Wen all this was finished, the same headmaster who was (later) embarrassed by the Kikamba workd for sex, came up to the microphone and explained that (according to our translator) it was now necessary to wear a swimming suit whenever we wanted to go swimming.
Next up, after some more dancing to over-amplified music, a sketch entitled The Great Theif. This one was explained in advance by the headmaster: it was a lesson for those who don’t believe that their behaviour could be putting them at risk.

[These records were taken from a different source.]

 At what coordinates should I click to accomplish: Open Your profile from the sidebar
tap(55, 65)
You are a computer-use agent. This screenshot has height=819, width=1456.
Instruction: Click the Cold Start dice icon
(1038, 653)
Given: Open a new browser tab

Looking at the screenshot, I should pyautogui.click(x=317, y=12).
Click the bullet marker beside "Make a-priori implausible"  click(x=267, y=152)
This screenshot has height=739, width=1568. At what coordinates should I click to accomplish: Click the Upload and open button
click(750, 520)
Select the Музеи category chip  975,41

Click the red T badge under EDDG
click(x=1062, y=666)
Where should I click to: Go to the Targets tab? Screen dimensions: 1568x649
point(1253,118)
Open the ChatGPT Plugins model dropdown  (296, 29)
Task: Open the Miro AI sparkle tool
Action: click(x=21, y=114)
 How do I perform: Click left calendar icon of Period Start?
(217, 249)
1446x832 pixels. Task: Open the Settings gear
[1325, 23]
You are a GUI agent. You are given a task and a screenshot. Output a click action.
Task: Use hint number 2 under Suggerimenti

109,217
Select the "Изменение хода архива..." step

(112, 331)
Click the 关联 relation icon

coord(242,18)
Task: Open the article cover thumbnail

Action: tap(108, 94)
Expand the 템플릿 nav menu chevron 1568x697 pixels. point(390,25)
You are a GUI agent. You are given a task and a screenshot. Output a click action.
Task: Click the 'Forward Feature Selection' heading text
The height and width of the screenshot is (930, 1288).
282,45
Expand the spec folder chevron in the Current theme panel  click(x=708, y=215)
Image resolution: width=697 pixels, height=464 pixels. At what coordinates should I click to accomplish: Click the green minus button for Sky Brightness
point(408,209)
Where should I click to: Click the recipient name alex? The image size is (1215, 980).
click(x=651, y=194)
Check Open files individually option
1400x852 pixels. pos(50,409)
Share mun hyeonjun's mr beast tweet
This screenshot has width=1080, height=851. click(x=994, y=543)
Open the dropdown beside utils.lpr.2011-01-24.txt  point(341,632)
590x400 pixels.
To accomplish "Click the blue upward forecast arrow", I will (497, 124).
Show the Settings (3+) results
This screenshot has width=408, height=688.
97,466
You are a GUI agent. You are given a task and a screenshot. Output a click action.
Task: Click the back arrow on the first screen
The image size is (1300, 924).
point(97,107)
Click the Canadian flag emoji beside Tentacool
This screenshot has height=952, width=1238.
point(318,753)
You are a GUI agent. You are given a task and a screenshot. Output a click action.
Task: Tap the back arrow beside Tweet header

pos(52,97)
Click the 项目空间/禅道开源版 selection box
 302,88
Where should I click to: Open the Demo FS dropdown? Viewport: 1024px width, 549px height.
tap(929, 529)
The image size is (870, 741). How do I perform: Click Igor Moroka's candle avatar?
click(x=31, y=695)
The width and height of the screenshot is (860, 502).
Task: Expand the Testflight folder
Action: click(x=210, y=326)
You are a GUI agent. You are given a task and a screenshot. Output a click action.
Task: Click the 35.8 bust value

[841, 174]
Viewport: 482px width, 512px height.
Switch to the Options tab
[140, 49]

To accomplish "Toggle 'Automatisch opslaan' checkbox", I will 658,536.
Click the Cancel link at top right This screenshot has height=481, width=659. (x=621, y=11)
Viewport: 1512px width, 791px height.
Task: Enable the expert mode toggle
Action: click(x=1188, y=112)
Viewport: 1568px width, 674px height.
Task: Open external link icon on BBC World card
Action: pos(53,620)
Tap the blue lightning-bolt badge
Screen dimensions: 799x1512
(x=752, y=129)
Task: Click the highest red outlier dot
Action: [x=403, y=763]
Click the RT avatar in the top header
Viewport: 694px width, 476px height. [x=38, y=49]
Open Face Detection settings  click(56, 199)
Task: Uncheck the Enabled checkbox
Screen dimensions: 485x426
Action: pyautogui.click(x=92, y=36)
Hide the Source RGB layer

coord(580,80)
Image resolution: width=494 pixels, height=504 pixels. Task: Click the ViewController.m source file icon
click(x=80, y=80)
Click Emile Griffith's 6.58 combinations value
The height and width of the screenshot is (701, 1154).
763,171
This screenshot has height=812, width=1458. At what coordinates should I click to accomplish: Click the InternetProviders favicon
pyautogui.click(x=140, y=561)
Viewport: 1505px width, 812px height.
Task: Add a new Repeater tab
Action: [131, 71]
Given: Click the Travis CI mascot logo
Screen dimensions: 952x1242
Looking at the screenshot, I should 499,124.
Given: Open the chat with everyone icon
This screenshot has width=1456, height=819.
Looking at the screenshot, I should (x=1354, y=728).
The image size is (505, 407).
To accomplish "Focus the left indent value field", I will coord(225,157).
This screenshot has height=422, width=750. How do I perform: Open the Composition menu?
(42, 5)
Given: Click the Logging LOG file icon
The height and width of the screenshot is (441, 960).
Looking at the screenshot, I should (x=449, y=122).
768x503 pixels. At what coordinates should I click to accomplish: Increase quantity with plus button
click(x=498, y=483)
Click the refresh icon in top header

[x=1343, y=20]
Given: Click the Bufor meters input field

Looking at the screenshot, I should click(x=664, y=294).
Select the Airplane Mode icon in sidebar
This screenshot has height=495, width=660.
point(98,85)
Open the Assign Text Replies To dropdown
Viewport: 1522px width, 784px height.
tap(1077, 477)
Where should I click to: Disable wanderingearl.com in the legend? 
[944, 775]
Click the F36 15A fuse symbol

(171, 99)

A man sat on a bench leaning forward on his knees and expounding on some subject. Our translator told us he was supposed to be a politician. I suspect the subject of his discourse was something pious about how his own behaviour was an example to others. Every now and then he would take a break from ranting and slurp from a bottle of Coke that he’d put down next to his bench, then return to the diatribe. While he spoke another man, the same actor who had been the Mzee in the first sketch, would approach the bench from behind, hunkered down on bent legs that made him waddle, still wearing his cap and armed witha drinking straw. He would look about at furtively at the crowd and then dip his straw into the politicians cokebottle, steel a big slurp of soda and then waddle away with a satisfied grin on his face.
The moral of this was also clear, especially since it had been explained beforehand by the MC, and the procedure repeated slightly more times than I thought was absolutely necessary to get the message over. I assumed that these sketches were the overture to a more explicit discussion of sexual behaviour followed by a condom demonstration. Time was pressing on and I wanted to get to Nairobi before dusk (were advised not to travel at night) so, after we were all introduced (and I was asked to say a few words to the crowd, which the headmaster translated), I got Jackson to take me for lunch – a hearty plate-full of beans and cabbage for 10 bob (about 6p) and a big African-style chapati for another 10. After seeing the embarrassment of the headmaster at the word ‘sex’ I wasn’t sure about the condom demo so I asked Jackson if there would be one. He said that they had not planned to do one. He was going to speak on Healthy Living and there were a few other speeches planned.
On the way back from lunch I passed by the event once more. The crowd, which had never been large, had dwindled to a few curious children.
I think it must be a hard job that takes a lot of preseverance to make a change for the better out here in the land where everybody goes to church and nobody speaks of sex, though everybody’s doing it.